▶ Your goal:
Line by line, restate the material exactly.

▶ Input data:
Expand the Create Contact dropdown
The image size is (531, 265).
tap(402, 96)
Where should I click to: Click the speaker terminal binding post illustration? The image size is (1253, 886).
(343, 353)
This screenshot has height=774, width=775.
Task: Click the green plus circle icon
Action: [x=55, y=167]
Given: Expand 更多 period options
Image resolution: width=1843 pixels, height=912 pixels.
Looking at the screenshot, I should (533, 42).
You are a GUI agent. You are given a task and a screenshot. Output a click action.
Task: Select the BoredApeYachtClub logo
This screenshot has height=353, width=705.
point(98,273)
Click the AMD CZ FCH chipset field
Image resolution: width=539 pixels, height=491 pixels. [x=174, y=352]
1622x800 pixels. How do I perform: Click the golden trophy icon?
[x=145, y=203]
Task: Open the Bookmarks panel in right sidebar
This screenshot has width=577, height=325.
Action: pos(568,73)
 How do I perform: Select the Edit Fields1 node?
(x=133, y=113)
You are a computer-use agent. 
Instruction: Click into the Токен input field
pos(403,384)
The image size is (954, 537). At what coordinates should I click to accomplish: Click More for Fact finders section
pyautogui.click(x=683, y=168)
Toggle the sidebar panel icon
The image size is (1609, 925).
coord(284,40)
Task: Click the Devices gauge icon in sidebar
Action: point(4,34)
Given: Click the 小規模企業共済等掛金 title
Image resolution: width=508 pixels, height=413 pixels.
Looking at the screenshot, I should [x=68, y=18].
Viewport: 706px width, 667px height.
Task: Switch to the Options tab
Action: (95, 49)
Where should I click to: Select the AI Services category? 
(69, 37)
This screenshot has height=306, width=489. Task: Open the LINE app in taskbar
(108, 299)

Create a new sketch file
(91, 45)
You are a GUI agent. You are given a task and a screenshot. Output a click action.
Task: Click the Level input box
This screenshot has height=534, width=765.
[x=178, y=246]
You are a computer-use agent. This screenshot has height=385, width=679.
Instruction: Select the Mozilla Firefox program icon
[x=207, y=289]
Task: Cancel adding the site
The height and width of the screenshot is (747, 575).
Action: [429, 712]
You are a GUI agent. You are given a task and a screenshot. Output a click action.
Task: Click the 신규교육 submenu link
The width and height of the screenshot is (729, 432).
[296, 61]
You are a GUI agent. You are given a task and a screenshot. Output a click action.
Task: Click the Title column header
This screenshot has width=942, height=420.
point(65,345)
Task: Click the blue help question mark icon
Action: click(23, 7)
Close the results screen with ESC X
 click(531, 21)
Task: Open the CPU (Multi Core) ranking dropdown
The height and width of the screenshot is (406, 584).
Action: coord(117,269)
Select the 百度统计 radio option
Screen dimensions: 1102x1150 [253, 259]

▶ Response area:
Expand the Create Contact dropdown
The image size is (531, 265).
tap(402, 96)
Where should I click to: Click the speaker terminal binding post illustration? The image size is (1253, 886).
(343, 353)
This screenshot has height=774, width=775.
Task: Click the green plus circle icon
Action: [x=55, y=167]
Given: Expand 更多 period options
Image resolution: width=1843 pixels, height=912 pixels.
Looking at the screenshot, I should (533, 42).
You are a GUI agent. You are given a task and a screenshot. Output a click action.
Task: Select the BoredApeYachtClub logo
This screenshot has height=353, width=705.
point(98,273)
Click the AMD CZ FCH chipset field
Image resolution: width=539 pixels, height=491 pixels. [x=174, y=352]
1622x800 pixels. How do I perform: Click the golden trophy icon?
[x=145, y=203]
Task: Open the Bookmarks panel in right sidebar
This screenshot has width=577, height=325.
Action: pos(568,73)
 How do I perform: Select the Edit Fields1 node?
(x=133, y=113)
You are a computer-use agent. 
Instruction: Click into the Токен input field
pos(403,384)
The image size is (954, 537). At what coordinates should I click to accomplish: Click More for Fact finders section
pyautogui.click(x=683, y=168)
Toggle the sidebar panel icon
The image size is (1609, 925).
coord(284,40)
Task: Click the Devices gauge icon in sidebar
Action: point(4,34)
Given: Click the 小規模企業共済等掛金 title
Image resolution: width=508 pixels, height=413 pixels.
Looking at the screenshot, I should [x=68, y=18].
Viewport: 706px width, 667px height.
Task: Switch to the Options tab
Action: (95, 49)
Where should I click to: Select the AI Services category? 
(69, 37)
This screenshot has height=306, width=489. Task: Open the LINE app in taskbar
(108, 299)

Create a new sketch file
(91, 45)
You are a GUI agent. You are given a task and a screenshot. Output a click action.
Task: Click the Level input box
This screenshot has height=534, width=765.
[x=178, y=246]
You are a computer-use agent. This screenshot has height=385, width=679.
Instruction: Select the Mozilla Firefox program icon
[x=207, y=289]
Task: Cancel adding the site
The height and width of the screenshot is (747, 575).
Action: [429, 712]
You are a GUI agent. You are given a task and a screenshot. Output a click action.
Task: Click the 신규교육 submenu link
The width and height of the screenshot is (729, 432).
[296, 61]
You are a GUI agent. You are given a task and a screenshot. Output a click action.
Task: Click the Title column header
This screenshot has width=942, height=420.
point(65,345)
Task: Click the blue help question mark icon
Action: click(23, 7)
Close the results screen with ESC X
 click(531, 21)
Task: Open the CPU (Multi Core) ranking dropdown
The height and width of the screenshot is (406, 584).
Action: coord(117,269)
Select the 百度统计 radio option
Screen dimensions: 1102x1150 [253, 259]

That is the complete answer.